Personal information
- Full name: Herbert Gould Phipps
- Born: 8 August 1845 Shepton Mallet, Somerset, England
- Died: 19 October 1899 (aged 54) Tientsin, China
- Batting: Right-handed
- Bowling: Right-arm roundarm slow-medium
- Relations: Walter Phipps (twin brother)

Domestic team information
- 1865: Marylebone Cricket Club

Career statistics
| Competition | First-class |
| Matches | 2 |
| Runs scored | 9 |
| Batting average | 4.50 |
| 100s/50s | –/– |
| Top score | 6* |
| Catches/stumpings | –/– |
- Source: Cricinfo, 16 September 2021

= Herbert Phipps =

English cricketer and merchant

Herbert Gould Phipps (8 August 1845 – 19 October 1899) was an English first-class cricketer and merchant.

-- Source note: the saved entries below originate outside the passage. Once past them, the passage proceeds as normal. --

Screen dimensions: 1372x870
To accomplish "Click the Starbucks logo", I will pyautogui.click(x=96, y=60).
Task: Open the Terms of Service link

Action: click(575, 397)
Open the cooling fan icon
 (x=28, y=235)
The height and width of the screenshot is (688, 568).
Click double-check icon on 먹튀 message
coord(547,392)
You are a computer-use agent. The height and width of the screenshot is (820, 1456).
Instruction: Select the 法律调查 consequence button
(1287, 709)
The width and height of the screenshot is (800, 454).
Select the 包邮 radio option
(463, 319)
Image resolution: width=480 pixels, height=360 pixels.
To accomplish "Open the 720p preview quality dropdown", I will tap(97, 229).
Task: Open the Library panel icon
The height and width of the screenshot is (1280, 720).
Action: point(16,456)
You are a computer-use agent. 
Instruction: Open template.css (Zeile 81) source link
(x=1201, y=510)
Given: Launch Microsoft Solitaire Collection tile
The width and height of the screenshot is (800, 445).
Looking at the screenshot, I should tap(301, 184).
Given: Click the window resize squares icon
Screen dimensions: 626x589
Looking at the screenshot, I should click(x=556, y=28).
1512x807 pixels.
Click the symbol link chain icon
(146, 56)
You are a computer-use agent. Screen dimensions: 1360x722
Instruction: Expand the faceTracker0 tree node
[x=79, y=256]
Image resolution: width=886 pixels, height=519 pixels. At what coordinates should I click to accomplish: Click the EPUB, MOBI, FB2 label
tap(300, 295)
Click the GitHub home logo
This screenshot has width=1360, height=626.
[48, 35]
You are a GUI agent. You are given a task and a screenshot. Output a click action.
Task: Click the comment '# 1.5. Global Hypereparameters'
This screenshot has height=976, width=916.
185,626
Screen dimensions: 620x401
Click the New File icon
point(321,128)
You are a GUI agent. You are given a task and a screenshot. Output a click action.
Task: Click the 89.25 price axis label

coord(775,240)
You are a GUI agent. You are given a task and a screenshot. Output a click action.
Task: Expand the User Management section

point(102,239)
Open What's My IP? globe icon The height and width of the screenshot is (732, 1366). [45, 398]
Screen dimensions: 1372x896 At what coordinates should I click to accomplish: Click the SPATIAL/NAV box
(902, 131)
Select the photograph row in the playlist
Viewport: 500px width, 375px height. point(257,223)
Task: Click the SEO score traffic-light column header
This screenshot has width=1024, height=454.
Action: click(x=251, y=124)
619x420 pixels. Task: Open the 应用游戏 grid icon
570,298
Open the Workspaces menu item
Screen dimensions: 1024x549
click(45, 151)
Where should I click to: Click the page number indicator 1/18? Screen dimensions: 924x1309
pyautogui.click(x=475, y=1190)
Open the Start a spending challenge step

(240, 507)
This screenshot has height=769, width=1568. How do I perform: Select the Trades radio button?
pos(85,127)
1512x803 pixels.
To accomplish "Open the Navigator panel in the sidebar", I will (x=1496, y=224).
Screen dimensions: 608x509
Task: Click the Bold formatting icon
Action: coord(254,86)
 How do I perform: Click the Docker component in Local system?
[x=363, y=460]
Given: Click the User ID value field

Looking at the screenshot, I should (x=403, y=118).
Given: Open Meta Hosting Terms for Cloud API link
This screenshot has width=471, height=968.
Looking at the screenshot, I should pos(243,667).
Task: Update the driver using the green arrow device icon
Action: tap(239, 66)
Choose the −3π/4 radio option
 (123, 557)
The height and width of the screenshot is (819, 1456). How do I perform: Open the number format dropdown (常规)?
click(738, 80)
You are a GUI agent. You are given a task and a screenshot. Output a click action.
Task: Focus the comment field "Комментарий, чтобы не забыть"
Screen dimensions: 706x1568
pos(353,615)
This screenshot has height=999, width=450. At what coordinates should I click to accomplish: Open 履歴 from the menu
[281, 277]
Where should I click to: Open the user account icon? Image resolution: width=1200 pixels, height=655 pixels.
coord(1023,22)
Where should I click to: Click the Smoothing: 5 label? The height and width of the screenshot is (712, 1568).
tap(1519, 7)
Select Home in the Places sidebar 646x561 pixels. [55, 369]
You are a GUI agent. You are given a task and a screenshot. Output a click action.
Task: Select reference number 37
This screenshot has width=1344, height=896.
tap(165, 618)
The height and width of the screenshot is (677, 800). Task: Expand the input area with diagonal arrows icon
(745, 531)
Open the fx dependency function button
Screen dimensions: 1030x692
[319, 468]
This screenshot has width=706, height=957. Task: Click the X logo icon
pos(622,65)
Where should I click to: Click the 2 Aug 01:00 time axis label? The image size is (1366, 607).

The son of Arthur Constantine Phipps, he was born in August 1845 at Shepton Mallet and was educated at Harrow School, where he played for the cricket and football elevens. He later played first-class cricket for the Marylebone Cricket Club on two occasions in 1865 against the Surrey Club at The Oval and Lord's, scoring 9 runs across both matches. He was by profession a merchant in the British concession of Tientsin in China, where he died in October 1899. His twin brother, Walter, also played first-class cricket.